----- Document extract -----

The lamentable incidents which
occurred at the ULB [Universitaire libre de Bruxelles– Free
University of Brussels] when Garaudy came to speak there have
induced me to explain once again why we adhere to the principles
of workers democracy.
Workers democracy has always
been a basic tenet of the proletarian movement. It was a
tradition in the socialist and communist movement to firmly
support this principle in the time of Marx and Engels as well as
Lenin and Trotsky. It took the Stalinist dictatorship in the
USSR to shake this tradition. The temporary victory of fascism
in West and Central Europe also helped to undermine it. However,
the origins of this challenge to workers democracy are deeper
and older; they lie in the bureaucratization of the large
workers organizations.

-----

Work to do
Answer these from the passage on workers democracy:
1. Who came to speak at the ULB when the incidents occurred?
2. What dictatorship shook the tradition of supporting workers democracy?
3. Where do the deeper and older origins of the challenge to workers democracy lie?

----- Recorded information -----

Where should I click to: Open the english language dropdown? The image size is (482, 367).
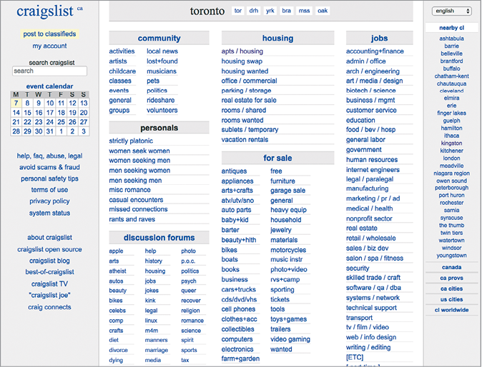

-----

The answer
1. Garaudy
2. The Stalinist dictatorship in the USSR
3. In the bureaucratization of the large workers organizations